* [WHAT TO WORK ON]:
**a.** Reproduce the part of the text on small-property buck management starting at "The Flyer Buck" and ending at "a buck’s world.".
**b.** Summarize the text on small-property buck management in two sentences.
**c.** In the text on small-property buck management, why does repeatedly disturbing a mature deer in its bedding area cause a problem? Answer in one to three sentences.

— START OF TEXT SHOWN —

The Flyer Buck did not grow up in a manicured whitetail sanctuary. Although my neighbors and I improve habitat and grow food on about 200 acres, we are surrounded by state-managed wildlife management areas where anyone can hunt and any buck is fair game. We don’t control a buck’s world.

But we’re getting better at the things we can control; the places where a buck beds and feels safe, the spots where he feeds and the areas where he finds mineral. In fact, we’ve found that even on relatively small tracts, you can shrink a buck’s world by creating or enhancing the elements he wants and needs most. Of course, bucks don’t limit their lives to the small farms we manage, but our improvements make the property attractive enough that it becomes one of the places a buck visit more frequently. And in turn, those places can also become where bucks are most vulnerable to harvest. With that in mind, here’s a look at four things you can do to make a small property the focal point of a buck’s life.

Create a Safe Haven
After years of pondering bedding areas, I’ve modified my definition. When people talk about whitetail bedding areas, their mind leaps to the concept of a specific place to which deer return night after night. So when folks say it’s important to create bedding areas, it’s understandable when you imagine a cozy but highly specific little spot where a buck can tuck in, pull the covers over his head and snore like a sailor.

Of course, deer rarely bed like that. I’ve seen a few bucks that seemed to have fairly specific bedding spots, but they’ve been the exception. What they have are general areas where they feel safe enough to rest with consistency. Within that area, they’ll have specifics spots they choose to sleep depending on food sources, wind direction, temperature, hunting pressure and other factors. They’ll have a couple of these within their core area (the place where they spend most of their time) and several more within their home range (the area that encompasses most of their movement).

So, when we talk about creating bedding cover, we must look at altering habitat in several spots within a buck’s core area, and most of this work is done with a chainsaw. I’ve written about the benefits of hinge-cutting and logging before, and our management efforts include almost-yearly timber management to create or enhance the thick cover whitetails use for bedding. People get excited about food plots — and they should — but in my opinion, timber management is equally — sometimes more — important in making a property attractive to deer.

Perhaps the biggest key to keeping bedding areas effective is a commitment to minimizing human disturbance. I don’t believe mature deer are necessarily smart, but they are very good at repeating successful behaviors. Bump an old buck or mature doe from a bed once and it’s usually no big deal. Do the same two or three times, and that deer will find a place where they aren’t disturbed so often. I’m aware how difficult it can be to circle a few spots on a property — especially a small one — and say, “We’re not going in there,” but doing so can make a huge difference. In the past seven years, my neighbors and I have tagged four mature bucks that spent most of their time on 40-acre tracts, and I’m convinced they did so because we gave them the cover and space to feel safe living there.

— END OF TEXT SHOWN —
— START OF DATA ROWS —

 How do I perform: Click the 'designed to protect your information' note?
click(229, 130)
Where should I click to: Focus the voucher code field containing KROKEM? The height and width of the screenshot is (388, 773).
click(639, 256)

— END OF DATA ROWS —
— START OF DATA ROWS —

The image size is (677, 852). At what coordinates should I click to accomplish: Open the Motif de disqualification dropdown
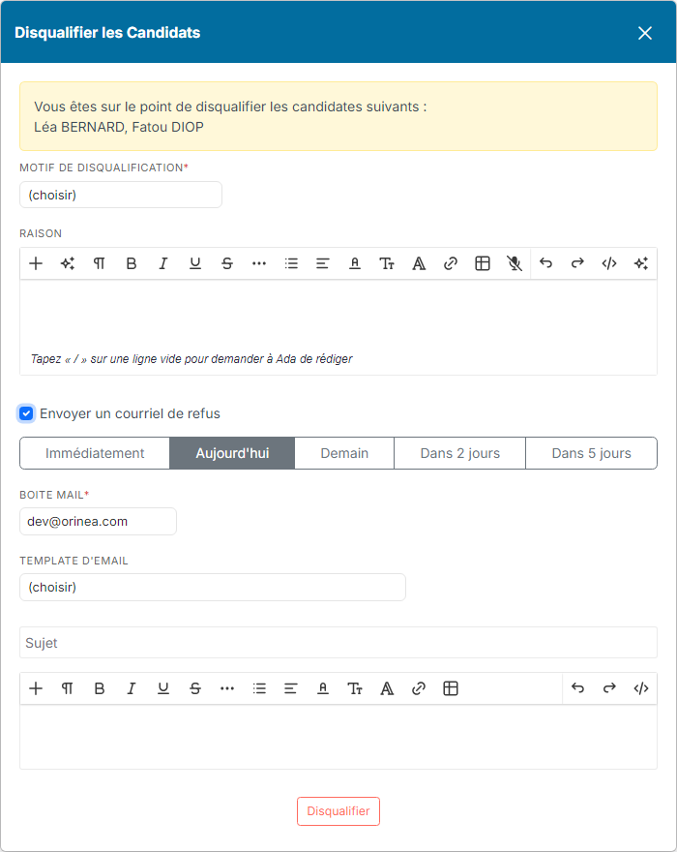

— END OF DATA ROWS —
— START OF DATA ROWS —

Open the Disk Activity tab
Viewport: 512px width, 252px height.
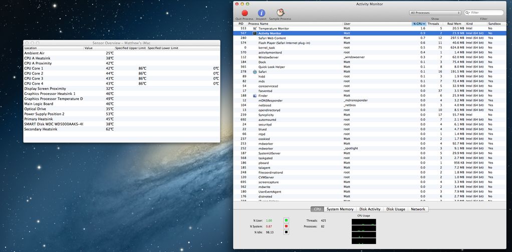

— END OF DATA ROWS —

* [LIST OF SOLUTIONS]:
**a.**
The Flyer Buck did not grow up in a manicured whitetail sanctuary. Although my neighbors and I improve habitat and grow food on about 200 acres, we are surrounded by state-managed wildlife management areas where anyone can hunt and any buck is fair game. We don’t control a buck’s world.

**b.** Landowners can't control a buck's whole world, but by improving the places where he beds, feeds, and finds mineral, they can make even a small property one of the places he visits more frequently. For bedding, the text recommends chainsaw work such as hinge-cutting and logging to create thick cover in several spots within a buck's core area, along with a firm commitment to minimizing human disturbance there.

**c.** Mature deer are very good at repeating successful behaviors. Bumping one from its bed once is usually no big deal, but if it happens two or three times, the deer will find a place where it isn't disturbed so often.